Students of diverse sexual orientations or gender identities will find that the social climate, laws, and norms of other cultures will often differ from the U.S. If you identify as a lesbian, gay, bisexual, trans, or queer student - or if you are still exploring your identity - you may face unique challenges when traveling abroad. For example, in Mexico, conservative cultural ideals influence societal norms, making LGBTQIA identity expression cause for possible discrimination.  In general, the LGBTQIA community is acknowledged and is generally tolerated..

We encourage students who identify as members of the LGBTQIA community to visit the U.S. Department of State website for helpful information about laws and attitudes in this program’s locations, including pre-travel tips and advice on staying safe while abroad. You can find additional information and resources on our LGBTQIA Students page.

Gender Identity Abroad

When traveling abroad, you may find different gender roles and norms than you’re used to. It’s possible that you may be treated differently or be expected to treat others differently based on your (or their) gender identity. For example, in Mexico, some women travelers may experience harassment in the form of cat calling and other forms of objectification by local men. Students are encouraged to travel in groups and in mixed company whenever possible

You can find additional information and resources on our Gender Identity Abroad page.

Racial and Ethnic Minorities Abroad

Students of different ethnic and racial backgrounds may encounter unique challenges transitioning from life here in the United States to life as a student living abroad, including but not limited to access to personal care products and services. 

You can prepare yourself for the situations you may experience by researching the ethnic composition of your host country and exploring its history of racial and ethnic relations. We encourage students to start that research on our Racial and Ethnic Minority Students page.


Cost Information

The Program Fee for Post-Spring 2020 is $2,435.

Program Fee includes: Housing in double rooms, most meals, site visits and cultural events, in-country transportation, ASU faculty support, and international health insurance. Not included: Tuition for the one-credit course, airfare, passport & visa fees, personal expenses, and miscellaneous items.  Please note that the participant is fully responsible for making arrangements and for all costs of transportation, lodging, food and additional expenses that may be associated with any non-Program activities.

Faculty Directed program participants are also responsible for paying a non-refundable $50 Application Fee, in addition to the Program Fee listed above. All other costs associated with participation in the program are the responsibility of the individual student. Be sure to reference the program cost sheet for information on program fees and any additional estimated expenses.


Funding Your Study Abroad Program

Studying abroad is an investment in your future, which requires careful planning and management. However, the personal, academic, and professional rewards that you will gain from this experience will last a lifetime. You should carefully consider costs, budgets and financing when selecting and preparing for your experience abroad. If you have questions at any step of the process, we encourage you to reach out to your International Coordinator for guidance.

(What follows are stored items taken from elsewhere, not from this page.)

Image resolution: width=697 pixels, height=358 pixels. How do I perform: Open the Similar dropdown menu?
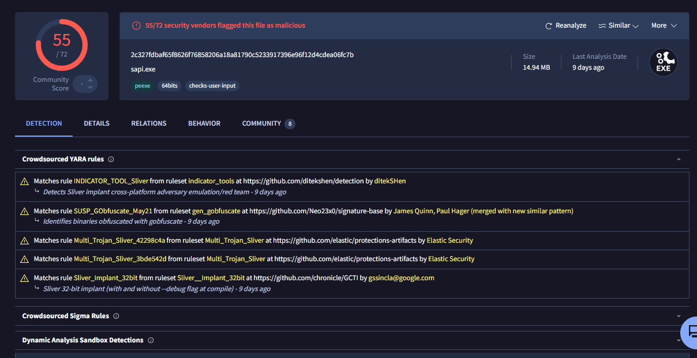[x=619, y=25]
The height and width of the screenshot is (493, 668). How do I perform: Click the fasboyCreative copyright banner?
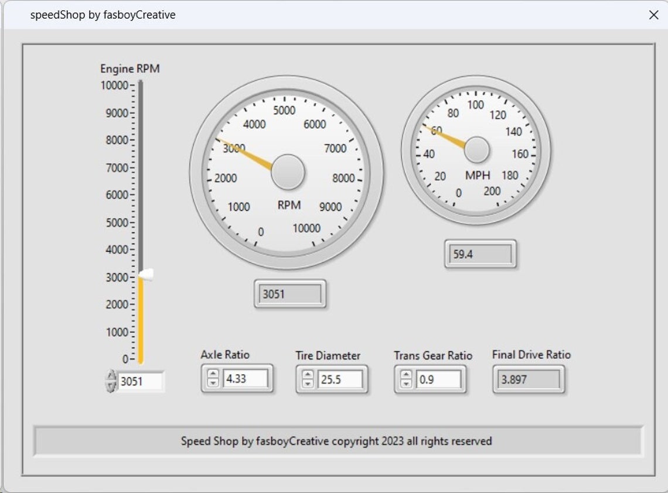point(337,441)
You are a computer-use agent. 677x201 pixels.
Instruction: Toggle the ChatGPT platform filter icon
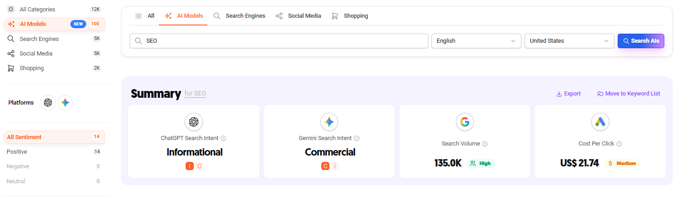48,103

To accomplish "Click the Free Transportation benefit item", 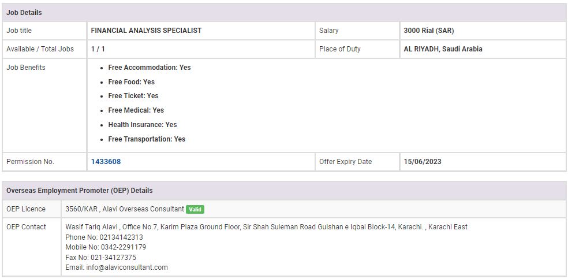I will (147, 139).
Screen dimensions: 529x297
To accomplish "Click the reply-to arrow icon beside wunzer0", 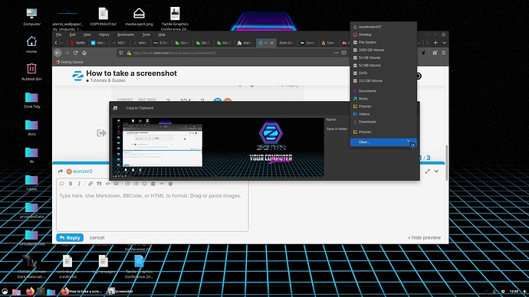I will 61,171.
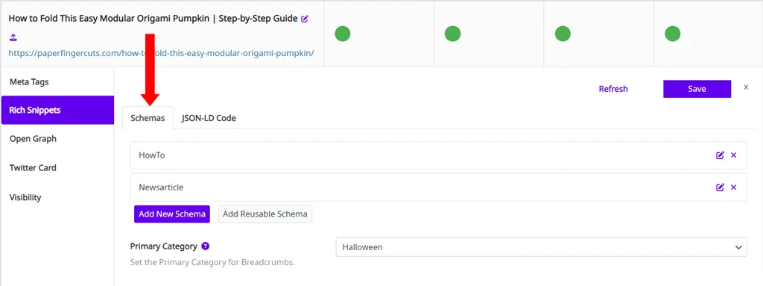Screen dimensions: 763x286
Task: Click the upload icon below title
Action: point(13,37)
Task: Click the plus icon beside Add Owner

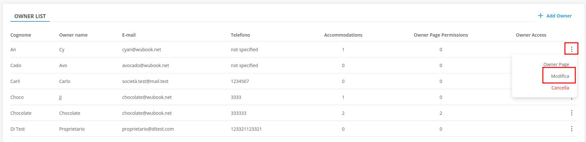Action: tap(540, 16)
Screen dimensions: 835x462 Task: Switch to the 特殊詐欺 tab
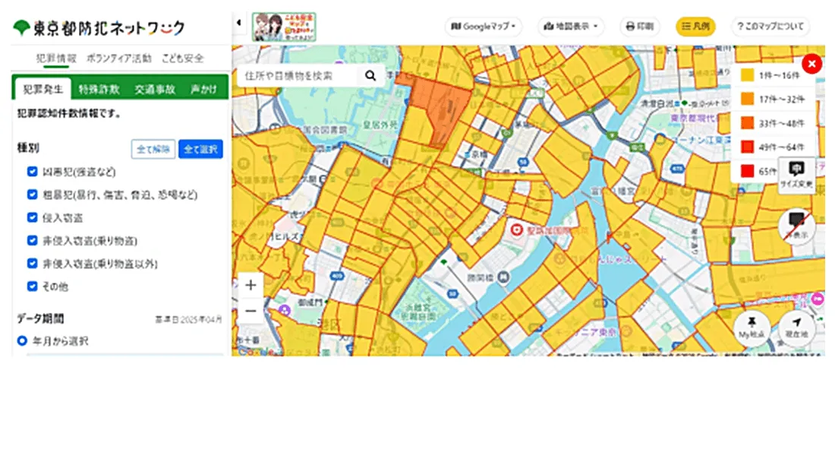click(99, 89)
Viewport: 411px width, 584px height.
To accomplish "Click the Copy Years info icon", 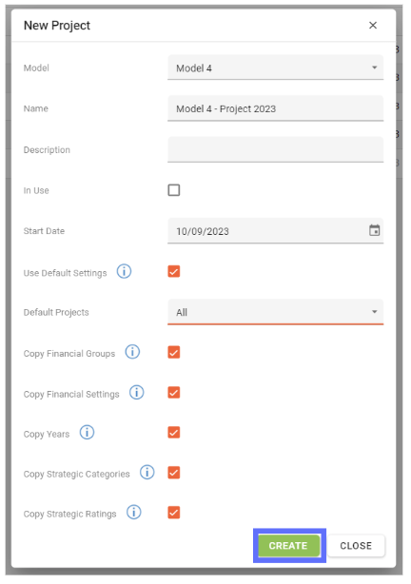I will [87, 433].
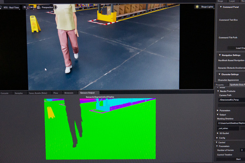
Task: Switch to the Console tab
Action: tap(4, 93)
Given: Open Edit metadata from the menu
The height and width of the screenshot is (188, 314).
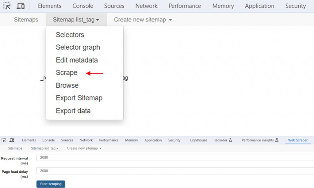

Steps to Financing Your Study Abroad Program

  1. View the program Cost Sheet to find a breakdown of program expenses.
  2. Attend a Financing Your Study Abroad Workshop.
  3. Consider your Financial Aid options.
  4. Search and Apply for Scholarships and Grants.
  5. Exhaust your options by exploring Additional Funding Resources including our Community-Based Funding Guide.
  6. View our  Financing Your Study Abroad Program Handbook for more information, including Payment Information.


Links to Additional Resources

*The ASU Study Abroad Office does not officially endorse, administer or monitor the content of these links.

Dates & Deadlines

There are currently no active application cycles for this program.

This program is currently not accepting applications.